New Delhi is looking at optimistic projections for GDP growth in the upcoming fiscal year, with Ernst & Young (EY) suggesting that India could reach over 7 per cent growth in FY25. However, achieving this target will depend on strong government investment and effective inflation control. Recent reports indicate a mixed outlook, with the Reserve Bank of India (RBI) maintaining a cautious stance on monetary policy due to rising inflation. In September 2024, Consumer Price Index (CPI) inflation reached 5.5 per cent, slightly above the RBI’s target of 4.1 per cent for the second quarter of FY24. Projections for the third quarter suggest CPI inflation could rise to 4.8 per cent, potentially delaying any interest rate reductions by the RBI.
Despite global trends towards rate cuts, the RBI decided to retain the repo rate at 6.5 per cent during its October monetary policy review. The central bank remains optimistic about India’s real GDP growth for FY25, forecasting a rate of 7.2 per cent driven by strong private consumption and investment growth. However, there is a significant downside risk due to a 19.5 per cent contraction in government investment spending, which is crucial for sustaining economic momentum.
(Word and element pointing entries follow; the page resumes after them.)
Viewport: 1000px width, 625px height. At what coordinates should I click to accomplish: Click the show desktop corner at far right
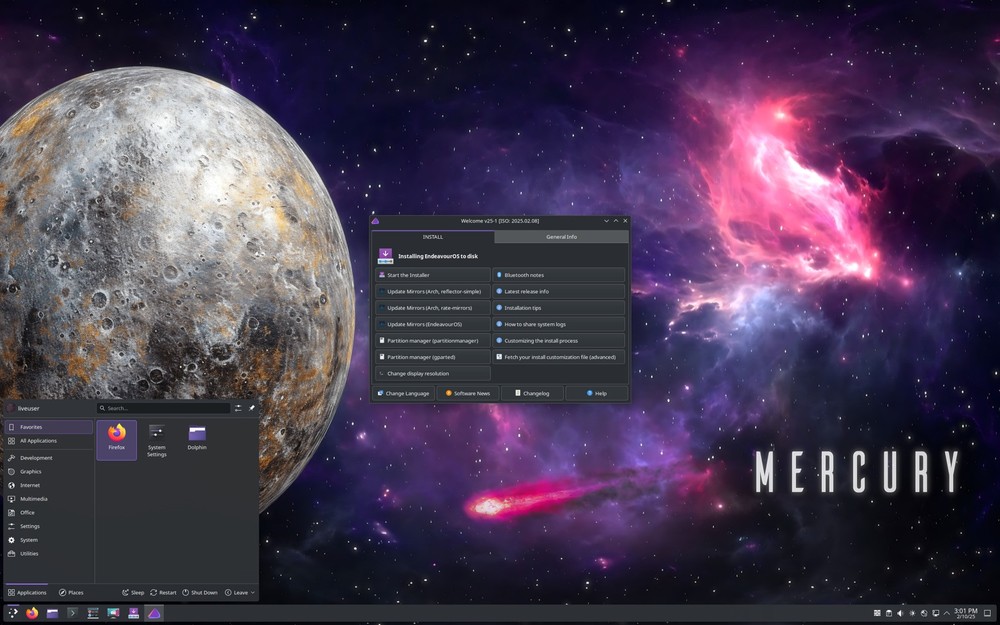pyautogui.click(x=988, y=613)
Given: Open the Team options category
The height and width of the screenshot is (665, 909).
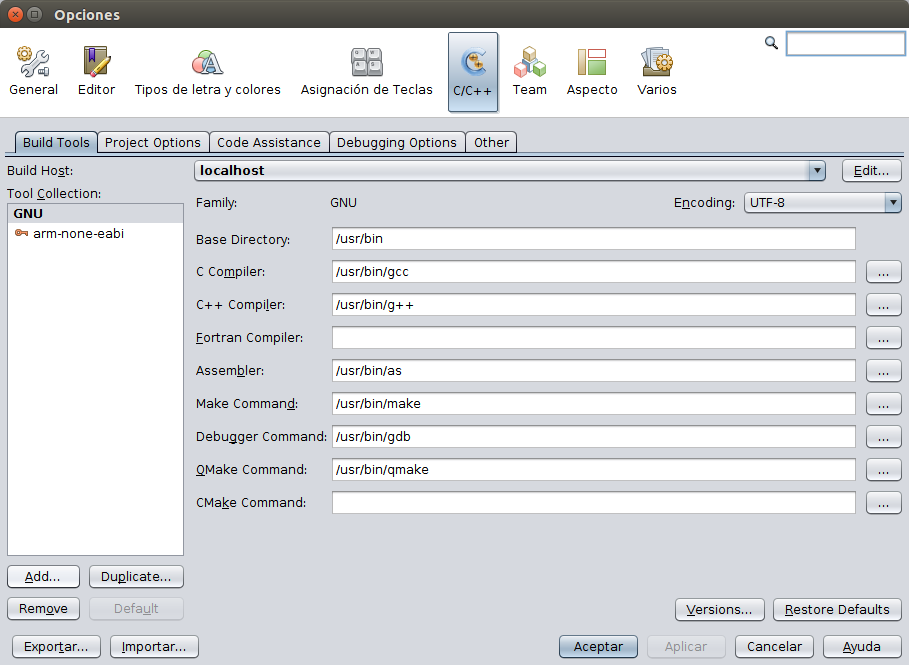Looking at the screenshot, I should point(529,70).
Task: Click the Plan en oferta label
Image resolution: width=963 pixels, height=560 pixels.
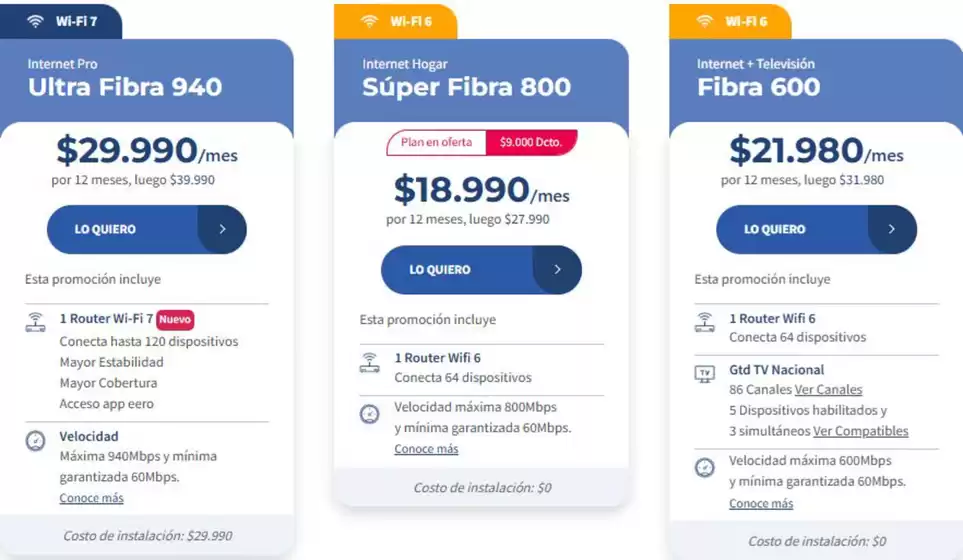Action: tap(435, 143)
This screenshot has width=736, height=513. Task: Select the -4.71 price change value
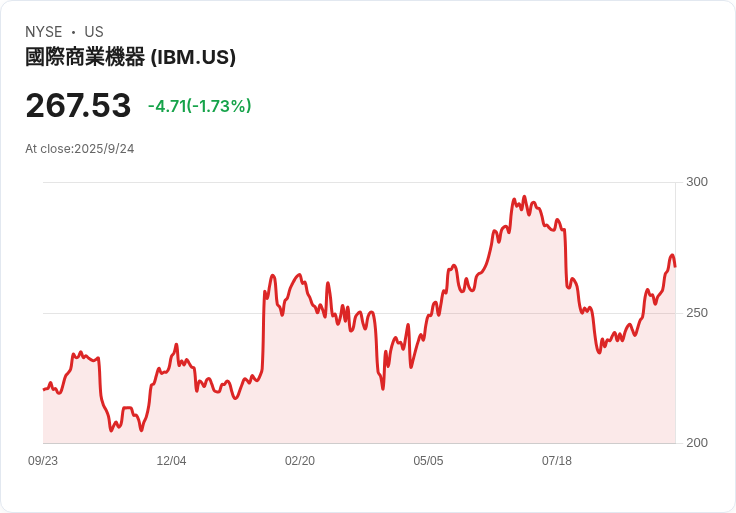pos(166,106)
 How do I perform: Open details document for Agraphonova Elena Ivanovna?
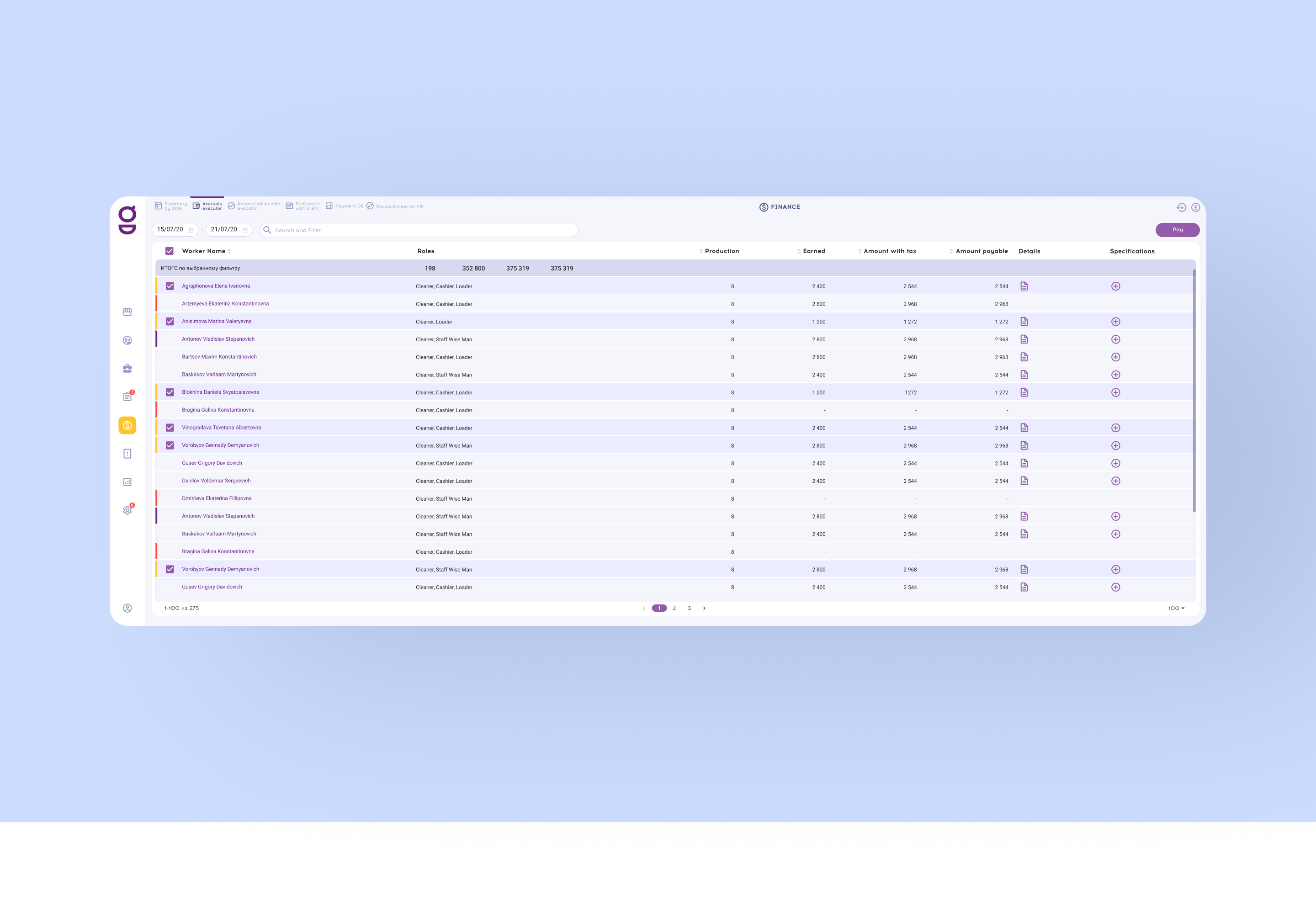(x=1024, y=286)
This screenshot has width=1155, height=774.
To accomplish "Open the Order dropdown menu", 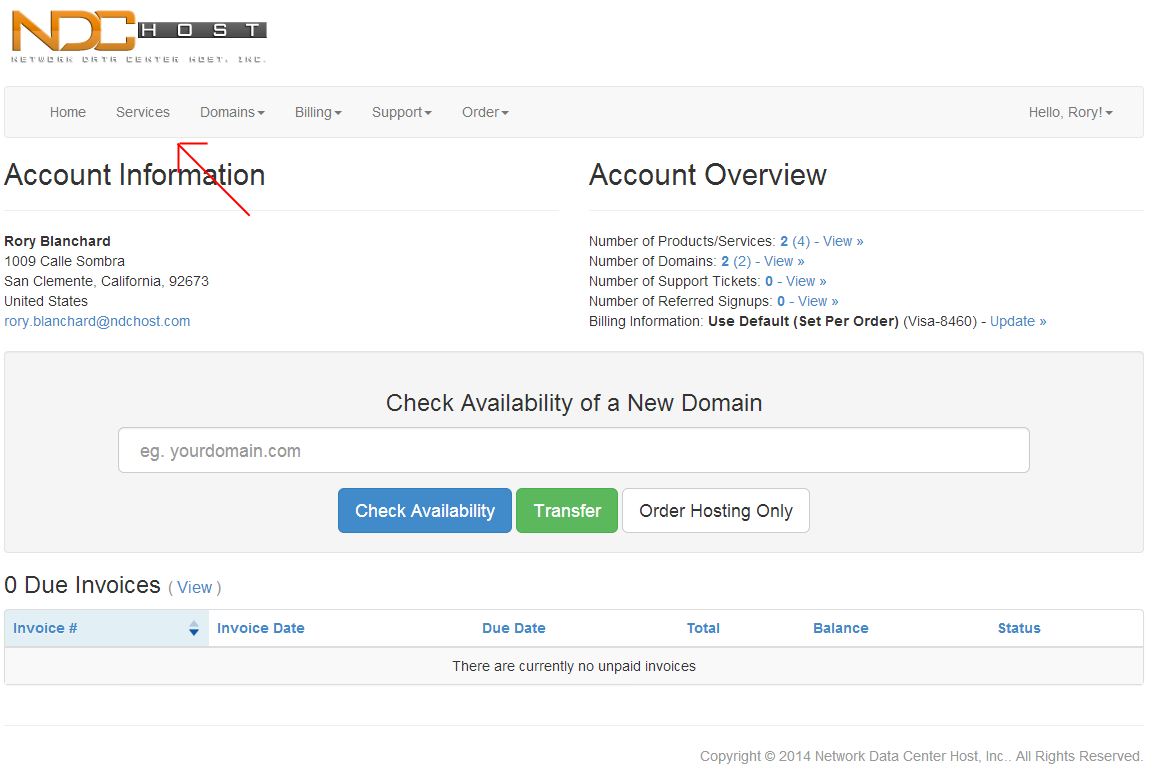I will point(485,112).
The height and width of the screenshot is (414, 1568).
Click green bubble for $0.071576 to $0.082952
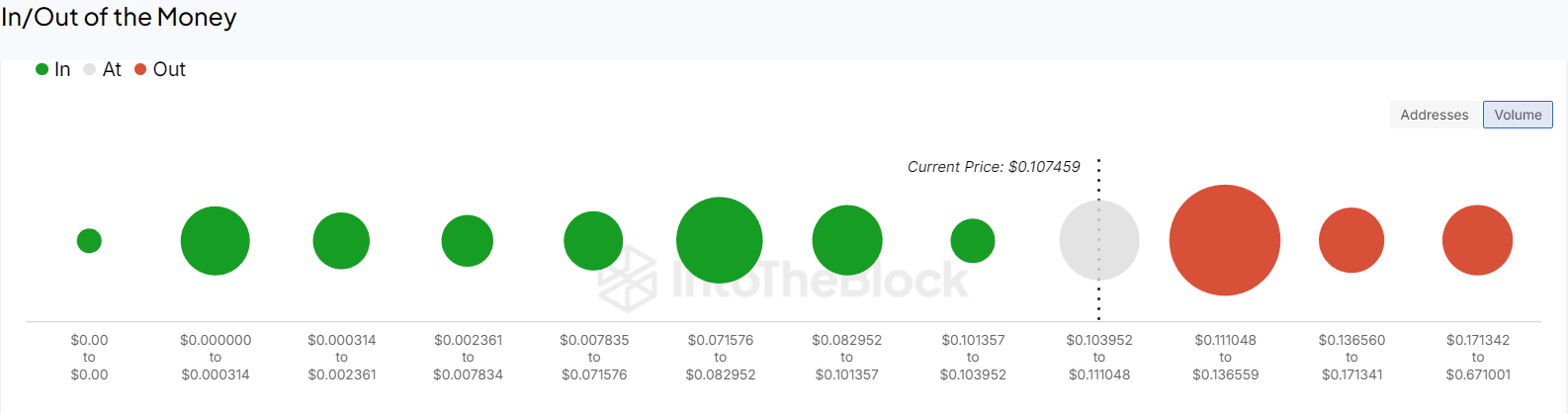(x=720, y=240)
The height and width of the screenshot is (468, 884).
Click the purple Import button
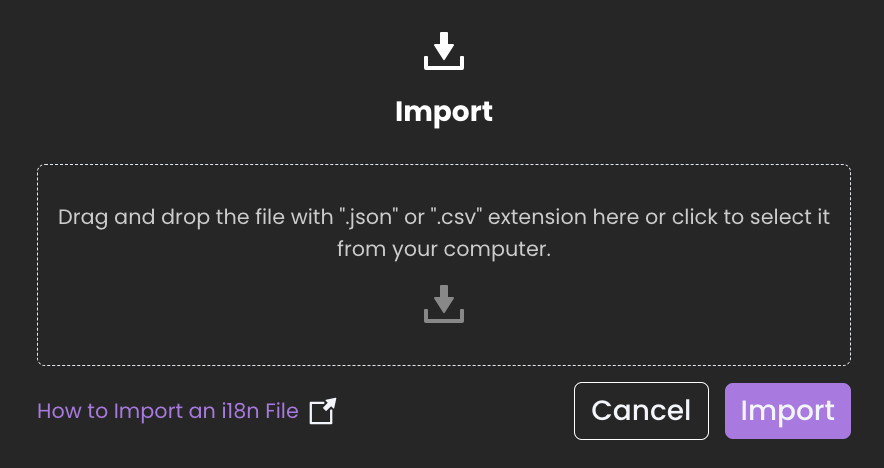788,411
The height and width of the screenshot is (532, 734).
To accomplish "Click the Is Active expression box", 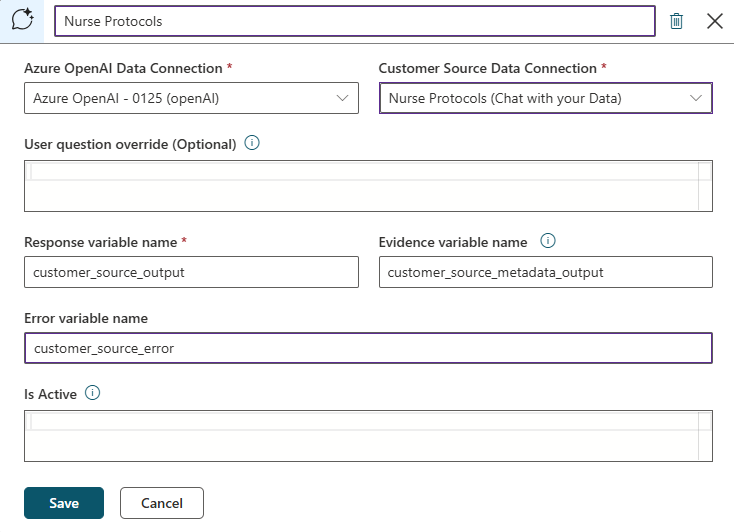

The challenge of meeting the government’s budgeted growth targets is further highlighted by the negative growth of corporate income tax revenues and a decline in capital expenditure.
Recent economic data indicates a moderation in growth momentum, with the Manufacturing Purchasing Managers’ Index (PMI) falling to 56.5 in September and services PMI dipping below 60 for the first time since January 2024. Additionally, the Index of Industrial Production (IIP) contracted for the first time since October 2022, reflecting broader economic challenges. The International Monetary Fund (IMF) has projected a moderation of India’s GDP growth from 8.2 per cent in FY24 to 7 per cent in FY25, and further to 6.5 per cent in FY26 due to the exhaustion of pent-up demand from the pandemic.
To maintain the growth momentum, India will need to accelerate government investment to avoid crowding out private sector initiatives. It is essential for the government to focus on controlling inflation and stimulating private sector growth to achieve the targeted GDP growth of over 7 per cent in FY25. By addressing the challenges in government investment spending and working towards a more stable economic environment, India can work towards a sustainable and robust growth trajectory in the years to come.